Mayang memelukku dengan sangat erat.
“Ibu, Mayang mau di rumah saja, tidak mau sekolah,” ucap Mayang. Aku melihat masih ada trauma dan juga ketakutan di wajahnya.
“Mayang, apa Mayang mau cerita mengenai apa yang sebenarnya terjadi?” tanyaku pelan-pelan setelah melepas pelukan itu dan menatap kedua mata Mayang.
Mayang menangis, tangis yang beberapa hari ini seolah dia pendam. Tangis itu pecah, dia bukan hanya menangis biasa, namun meraung raung, suaranya sangat menyayat hati.
“Ibu, ini Mayang sakit,” ucapnya lirih seraya memegang alat kela-minnya yang terpasang kateter.
“I-iya Mayang, i-ibu tahu, sabar ya nak,” bisikku dalam suara parau.
“Sakit ibu, sakit, sakit,” teriak Mayang yang satu minggu ini tidak aku dengar. Bahkan selama dua minggu sejak kejadian itu, dia terkesan hanya diam, walaupun trauma benar-benar terlihat dari wajahnya.
Aku berusaha menenangkan Mayang, hampir satu jam dia menangis dalam tangis penuh raungan.
“Ibu, pak, pak, guru itu jahat,” ucapnya lirih.
Mendengar itu mataku terbuka lebar, melotot, nyaris keluar.
Apa? pak guru?.
Aku mencari tahu kebenaran di balik kasus ini, menemui wali kelas juga kepala sekolah Mayang. Aku kaget, rupanya mantan suamiku, mas Harun bersedia menandatangani surat pernyataan bahwa keluarga Mayang tidak akan mengusut masalah ini dan menganggap bahwa ini semua hanya kecelakaan biasa.

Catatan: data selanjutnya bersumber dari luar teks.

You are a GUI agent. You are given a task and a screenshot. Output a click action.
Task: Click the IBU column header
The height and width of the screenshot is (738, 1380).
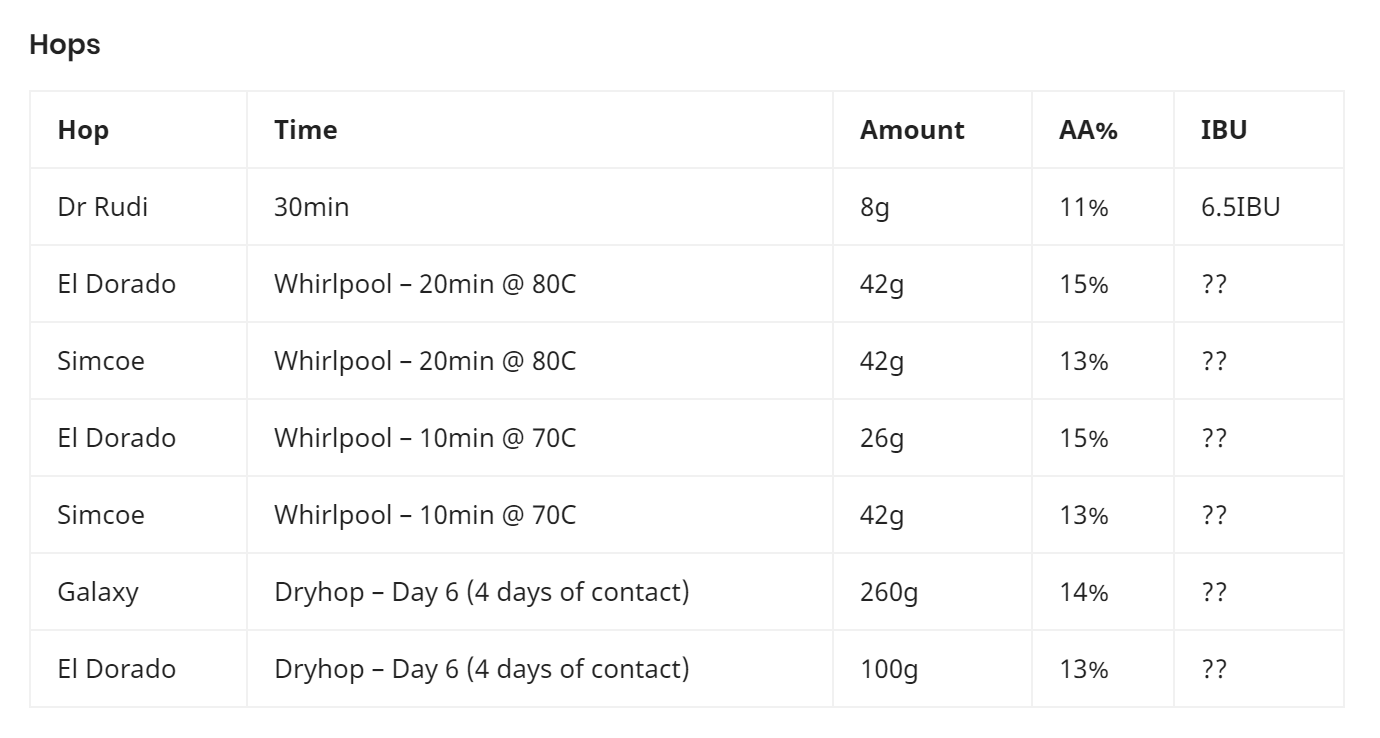(1224, 130)
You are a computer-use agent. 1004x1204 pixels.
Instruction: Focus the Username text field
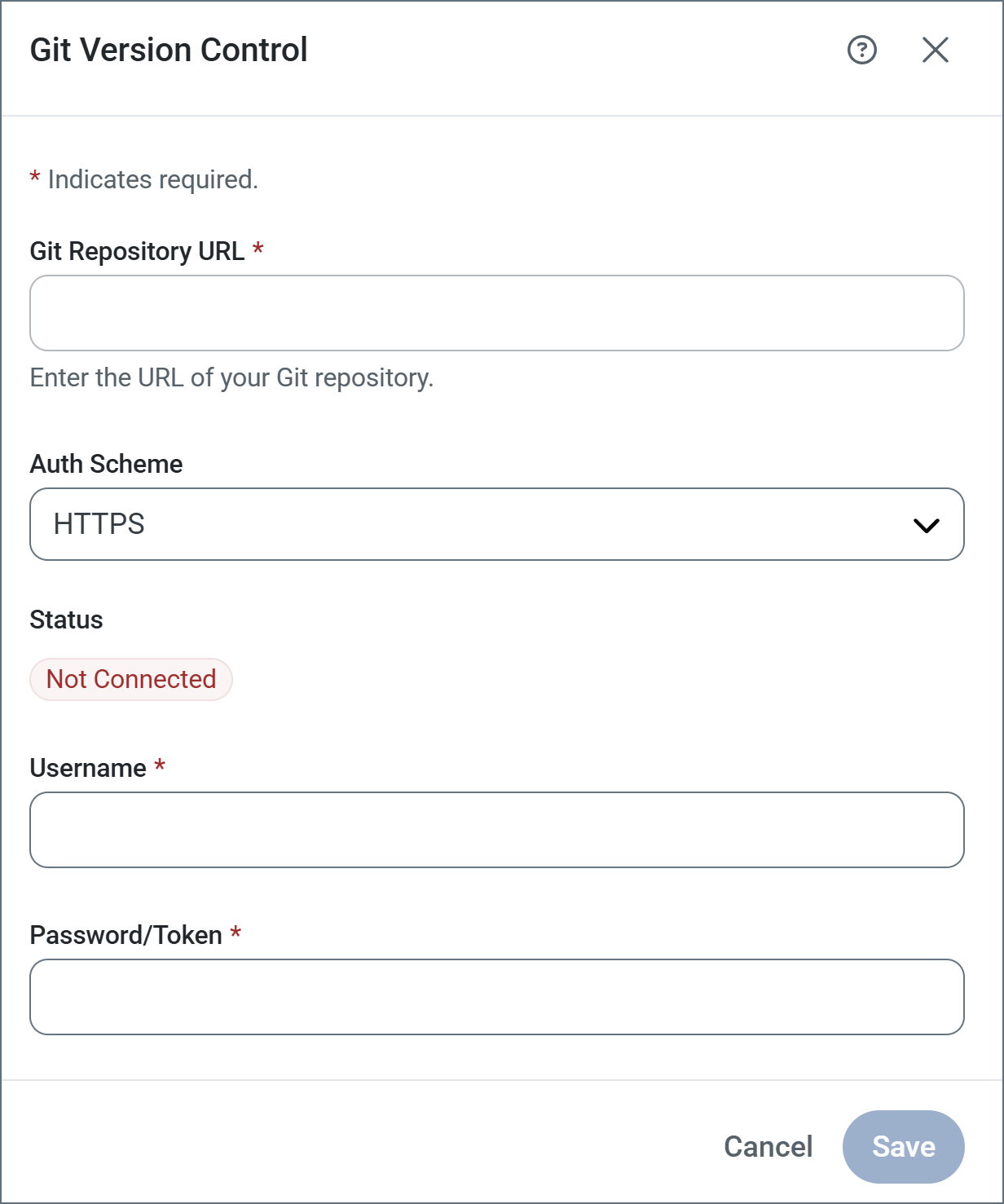(496, 830)
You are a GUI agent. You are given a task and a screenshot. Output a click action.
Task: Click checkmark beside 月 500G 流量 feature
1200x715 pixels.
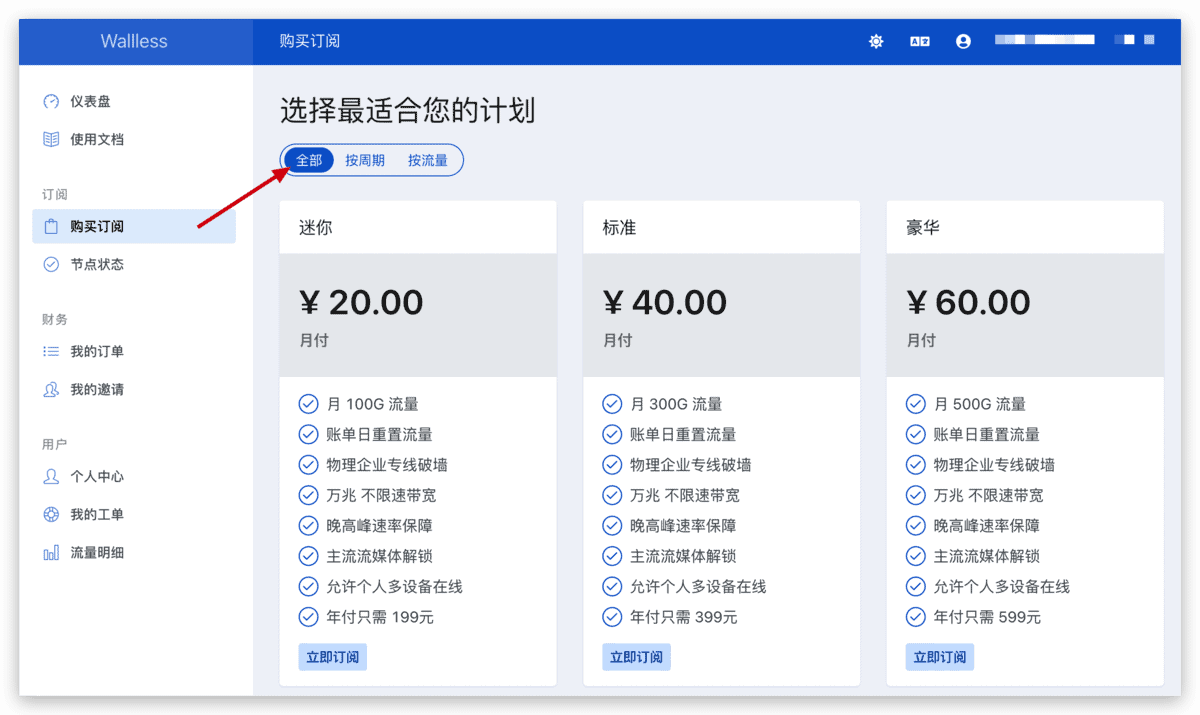pyautogui.click(x=915, y=404)
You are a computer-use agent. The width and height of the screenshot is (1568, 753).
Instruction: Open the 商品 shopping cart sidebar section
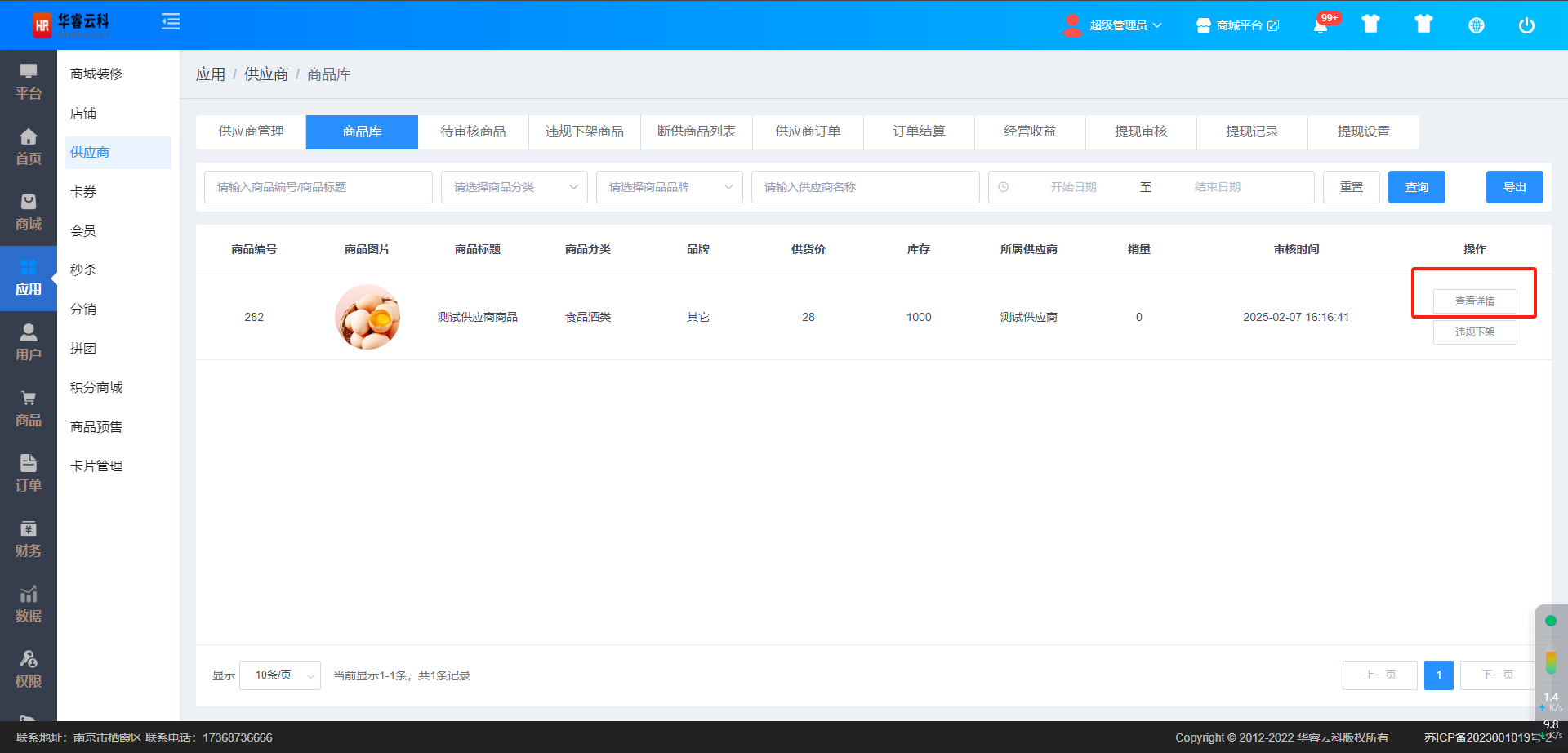tap(29, 408)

Mantan suamiku dan istri barunya mendapat uang kompensasi, jumlahnya cukup besar. Seharusnya uang itu untuk Mayang, namun justru mereka pakai sendiri.
Hatiku begitu hancur, aku bekerja mati-matian sebagai TKW, jauh dari keluarga, untuk menghidupi putri kecilku juga kedua orang tuaku, namun apa yang terjadi? Putriku mengalami musibah yang sangat mengerikan. Benarkah ini kecelakaan? Atau benar adanya karena rudapaksa. Siapa pelakunya? Apa dia akan lepas dari jeratan hukum. Tidak, aku tidak akan membiarkan itu.